To do:
Lay out everything from the line containing "Task: Edit the selected IP address" down through the line containing "The height and width of the screenshot is (720, 1280)." as a Markdown table with columns named Row and Line, giving each line a row number and skipping blank lines. Leave the pictures out of your answer.

[Records of locating words and elements]
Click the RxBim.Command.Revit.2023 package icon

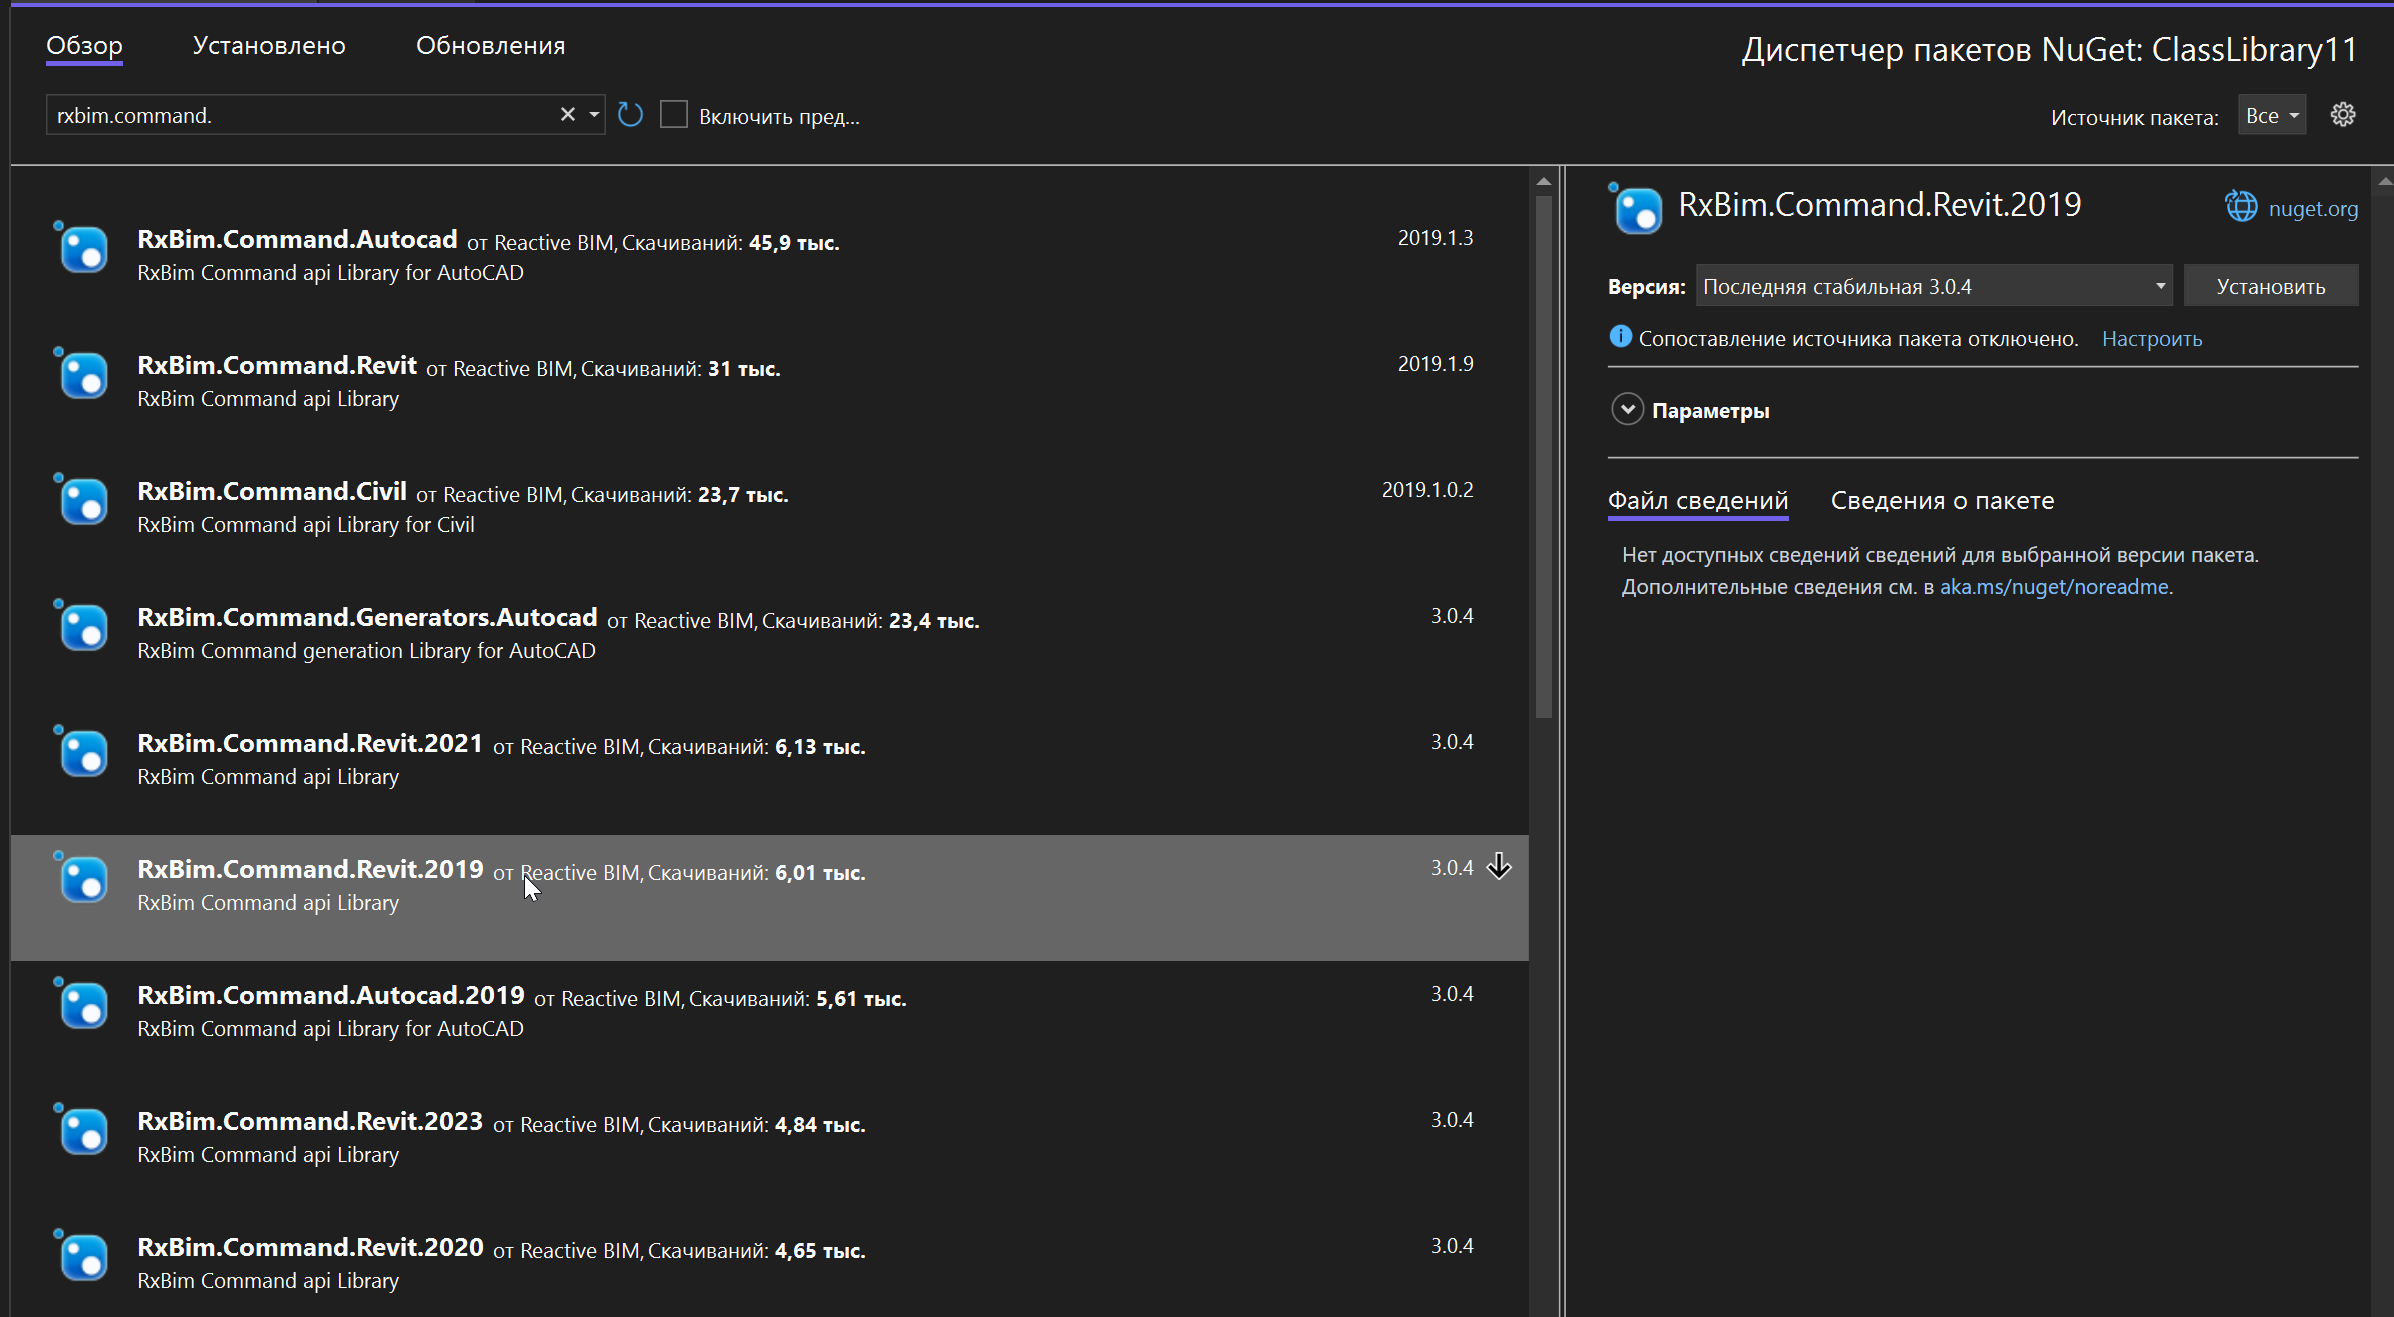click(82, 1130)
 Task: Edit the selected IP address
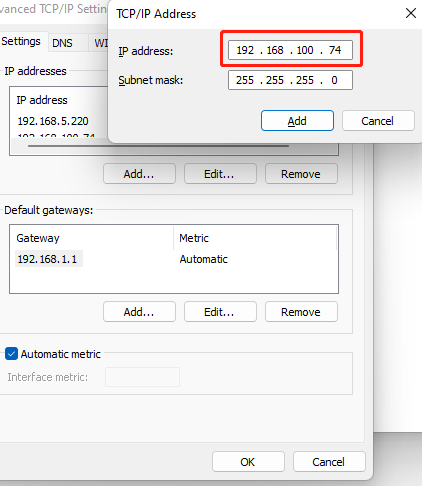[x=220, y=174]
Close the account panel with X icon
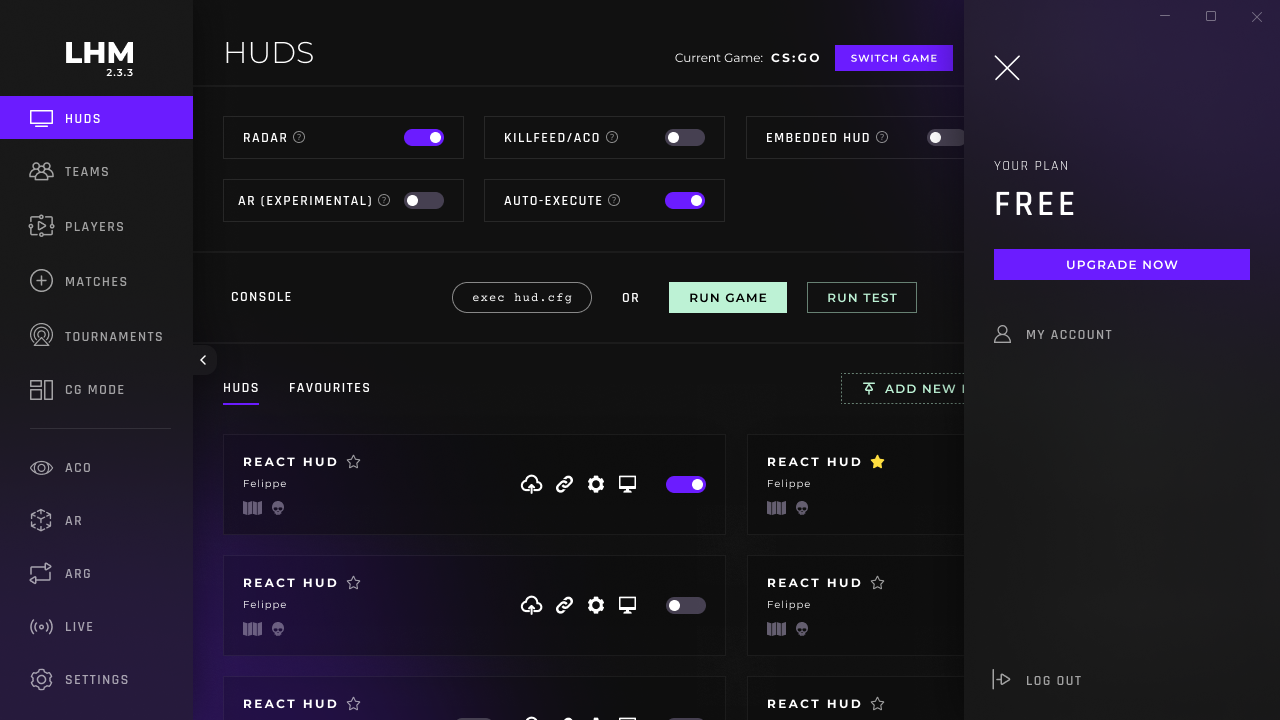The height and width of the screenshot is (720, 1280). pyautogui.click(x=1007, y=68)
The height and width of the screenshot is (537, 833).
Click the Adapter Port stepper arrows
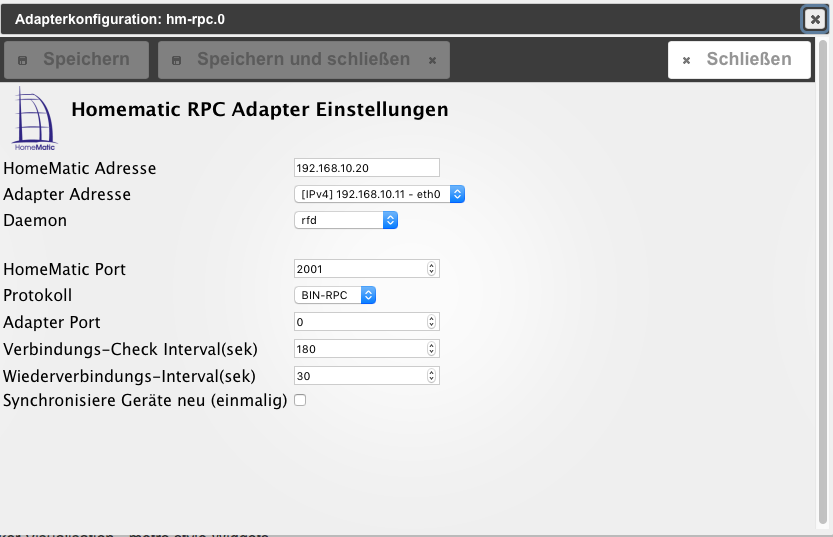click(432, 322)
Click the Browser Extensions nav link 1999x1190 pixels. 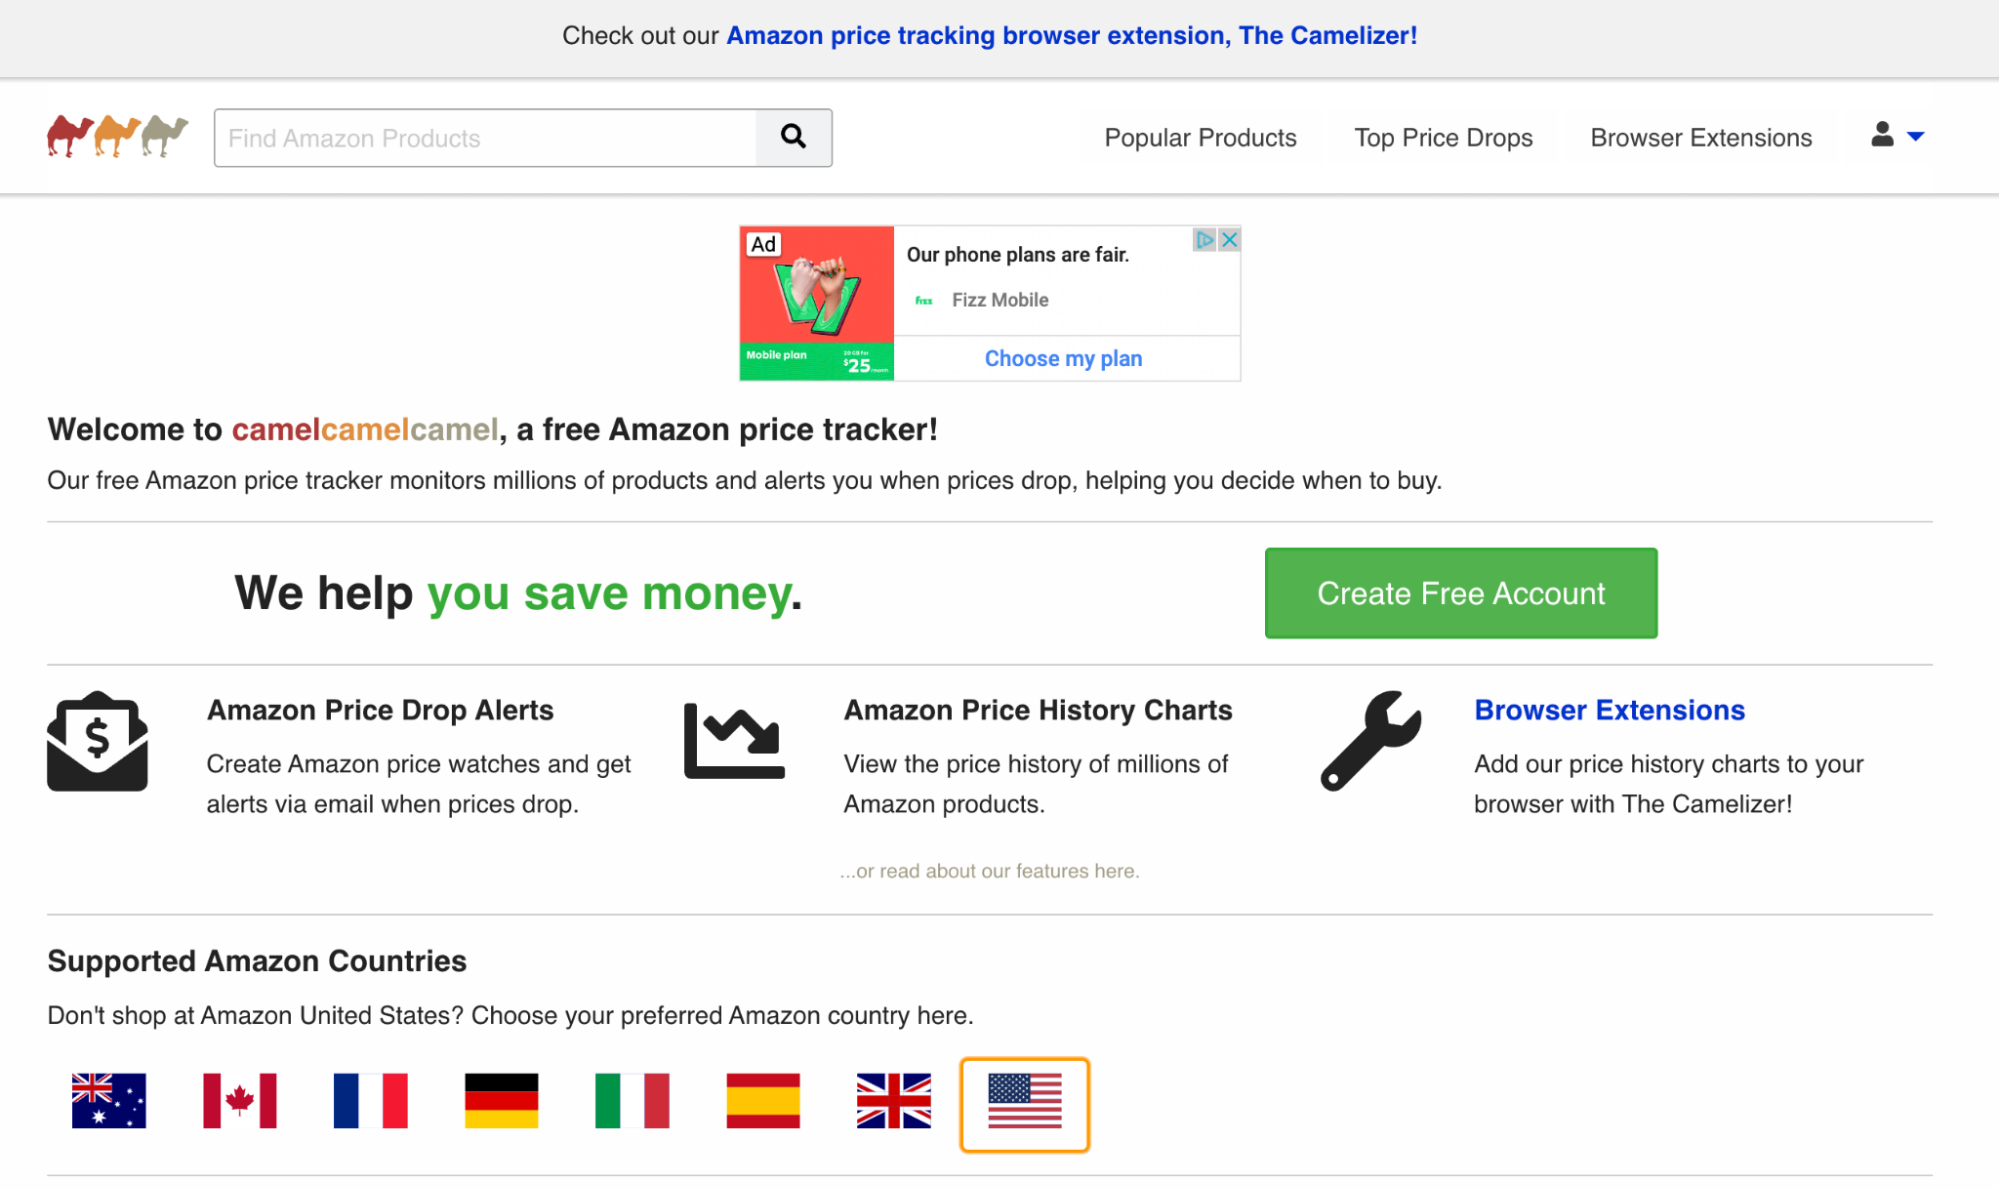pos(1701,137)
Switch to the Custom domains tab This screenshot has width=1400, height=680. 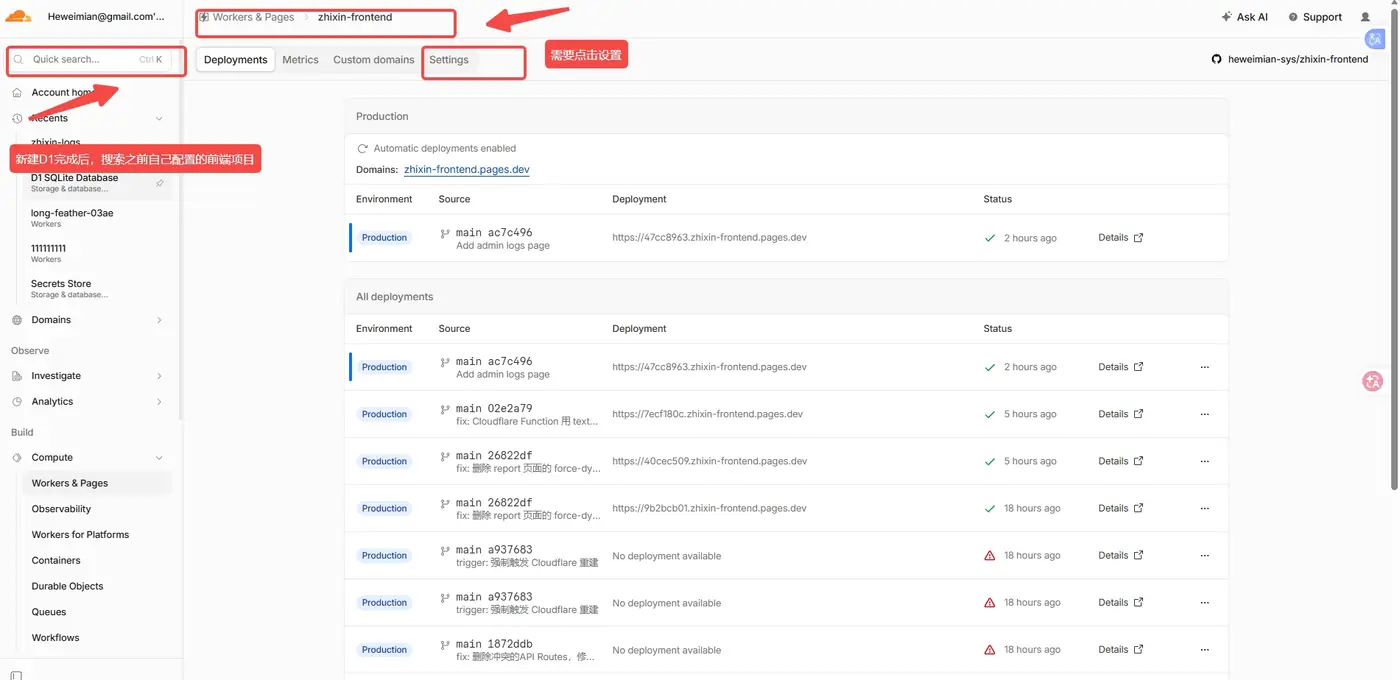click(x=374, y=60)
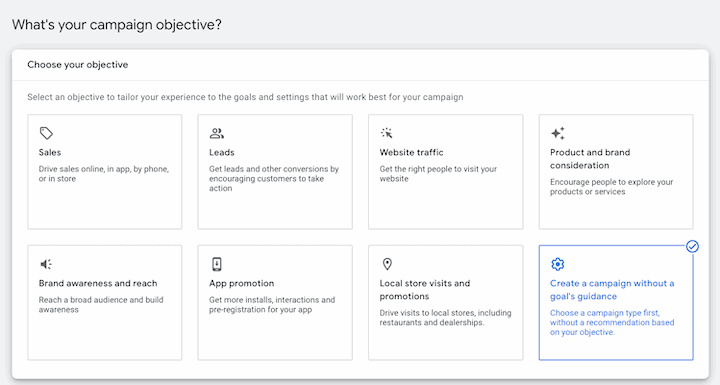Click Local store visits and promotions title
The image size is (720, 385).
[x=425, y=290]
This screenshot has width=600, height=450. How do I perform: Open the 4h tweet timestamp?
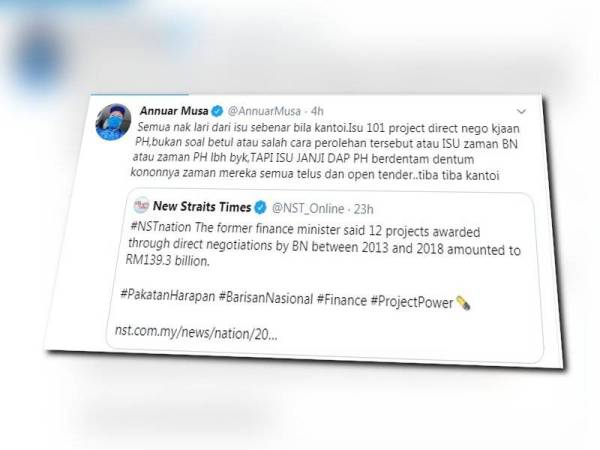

The reply:
| Row | Line |
|---|---|
| 1 |  Task: Edit the selected IP address |
| 2 | [x=220, y=174] |
| 3 | Close the account panel with X icon |
| 4 | The height and width of the screenshot is (720, 1280). pyautogui.click(x=1007, y=68) |